Zitat von Tina87:Es ist und bleibt für mich eine "Schicksalsbeziehung", sonst wäre er "abgehakt"!
Was ist Schicksal?
Wenn uns etwas passiert, z.B ein Unfall oder ein Glücksfall, etwas worauf wir keinen Einfluss haben, dann müssen wir zuerst einmal dieses Schicksal annehmen.
ABER entscheidend ist doch, was wir nun mit und aus diesem Un-/Glücks-Fall machen, was wir daraus lernen, wie wir damit umgehen, wie wir aus diesem Schicksal heraus unser weiteres Leben gestalten.

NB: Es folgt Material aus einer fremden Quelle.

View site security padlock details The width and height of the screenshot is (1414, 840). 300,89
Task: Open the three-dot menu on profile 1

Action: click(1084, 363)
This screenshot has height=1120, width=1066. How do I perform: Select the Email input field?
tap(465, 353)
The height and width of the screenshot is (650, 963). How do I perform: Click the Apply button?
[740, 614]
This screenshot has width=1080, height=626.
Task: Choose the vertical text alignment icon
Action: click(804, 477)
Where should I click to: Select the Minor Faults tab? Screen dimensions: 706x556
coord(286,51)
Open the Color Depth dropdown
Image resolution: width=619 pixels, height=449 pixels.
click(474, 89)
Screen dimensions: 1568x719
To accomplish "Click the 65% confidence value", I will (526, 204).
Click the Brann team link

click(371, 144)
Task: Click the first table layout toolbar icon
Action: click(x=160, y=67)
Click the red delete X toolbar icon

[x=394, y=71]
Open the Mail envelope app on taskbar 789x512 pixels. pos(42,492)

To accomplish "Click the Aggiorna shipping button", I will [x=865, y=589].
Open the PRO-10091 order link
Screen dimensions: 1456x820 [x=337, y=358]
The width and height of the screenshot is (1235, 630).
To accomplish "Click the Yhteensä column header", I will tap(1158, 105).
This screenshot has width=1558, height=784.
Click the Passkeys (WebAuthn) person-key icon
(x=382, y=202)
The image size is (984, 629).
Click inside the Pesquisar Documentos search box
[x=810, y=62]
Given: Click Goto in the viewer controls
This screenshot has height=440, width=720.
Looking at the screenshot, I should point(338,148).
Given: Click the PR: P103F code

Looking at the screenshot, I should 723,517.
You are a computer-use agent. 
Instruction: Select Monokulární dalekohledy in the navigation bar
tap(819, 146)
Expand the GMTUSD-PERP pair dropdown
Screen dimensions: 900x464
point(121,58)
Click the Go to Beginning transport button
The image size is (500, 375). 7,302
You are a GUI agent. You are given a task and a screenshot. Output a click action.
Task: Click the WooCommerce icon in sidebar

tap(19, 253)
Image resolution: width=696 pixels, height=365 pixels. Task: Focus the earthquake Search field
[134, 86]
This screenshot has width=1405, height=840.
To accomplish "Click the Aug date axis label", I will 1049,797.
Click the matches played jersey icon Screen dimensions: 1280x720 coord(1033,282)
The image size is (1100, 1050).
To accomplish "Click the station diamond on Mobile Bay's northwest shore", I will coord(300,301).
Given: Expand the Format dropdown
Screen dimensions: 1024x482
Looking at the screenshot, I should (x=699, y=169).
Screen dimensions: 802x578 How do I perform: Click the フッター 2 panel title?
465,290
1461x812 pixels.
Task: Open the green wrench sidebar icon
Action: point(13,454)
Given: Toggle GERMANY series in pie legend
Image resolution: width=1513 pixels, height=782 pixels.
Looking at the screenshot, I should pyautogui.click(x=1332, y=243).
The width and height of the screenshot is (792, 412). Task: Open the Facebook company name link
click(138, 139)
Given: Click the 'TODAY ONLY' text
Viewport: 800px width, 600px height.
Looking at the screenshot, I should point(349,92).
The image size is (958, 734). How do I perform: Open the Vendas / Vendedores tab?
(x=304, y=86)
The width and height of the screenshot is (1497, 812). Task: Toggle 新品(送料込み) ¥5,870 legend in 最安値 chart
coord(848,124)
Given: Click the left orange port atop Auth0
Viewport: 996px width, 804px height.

Tief in unserem Inneren wünschen wir uns einen Menschen, der uns liebt und annimmt, uns schützt und vertrauensvoll begleitet, möglichst unser ganzes Leben lang. Ein tiefer URwunsch, der aus der Kindheit kommt.
Mit diesem Wunsch tief in unserer Seele sind wir Narz begegnet, nennen wir es mal Schicksal (obwohl wir eine Wahl hatten).
Er wusste sehr genau, was er sagen und tun musste, um uns in den Glauben zu bringen, dass er und nur ER diesen Wunsch erfüllen kann. Solange wir dieses Spiel nicht durchschaut haben, solange ging das auch mehr oder weniger gut. Irgenwann haben wir erkannt, dass das alles nicht wahr ist, nur eine One-Man-Illusions-Show, bei der wir die Assistenz hatten.
Nun stehen wir aber vor den Scherben unseres Lebenstraums und das ist verdammt bitter.
Nach dieser Erkenntnis haben wir jedoch Wahlmöglichkeiten. Spätestens ab jetzt ist es kein Schicksal mehr, was mit uns in Zukunft geschieht. Es ist Selbstverantwortung.
Wir können uns einerseits wieder in diese zermürbende, kräfteraubende Achterbahn-Talfahrt begeben, und Narz unser Leben und unser Herz in seine Hände legen. Das ist der augenscheinlich einfachere Weg, der uns nirgenwohin führt und uns alle Würde und Selbstachtung raubt.
Oder wir wenden uns von dieser Illusion, die Narze versprechen ab, begraben diesen ewigen Traum bzw. reduzieren ihn aufs Machbare und Realistische, und nehmen unser Leben und unser Herz in unsere eigenen Hände.
Das ist der schwierigere und schmerzlichere Weg, auch weil er Abschied nehmen vom Traum bedeutet.
Aber ein Weg, der uns zu uns SELBST, zu unserem wahren Wesen führt. Ein Weg, der weitsichtig ist und sich für uns lohnt zu gehen.
Und eine Entscheidung zu treffen für unser Wohlbefinden und für ein würdiges, aufrechtes und wahrhaftes Leben ist kein Schicksal mehr, sondern Selbstbestimmung.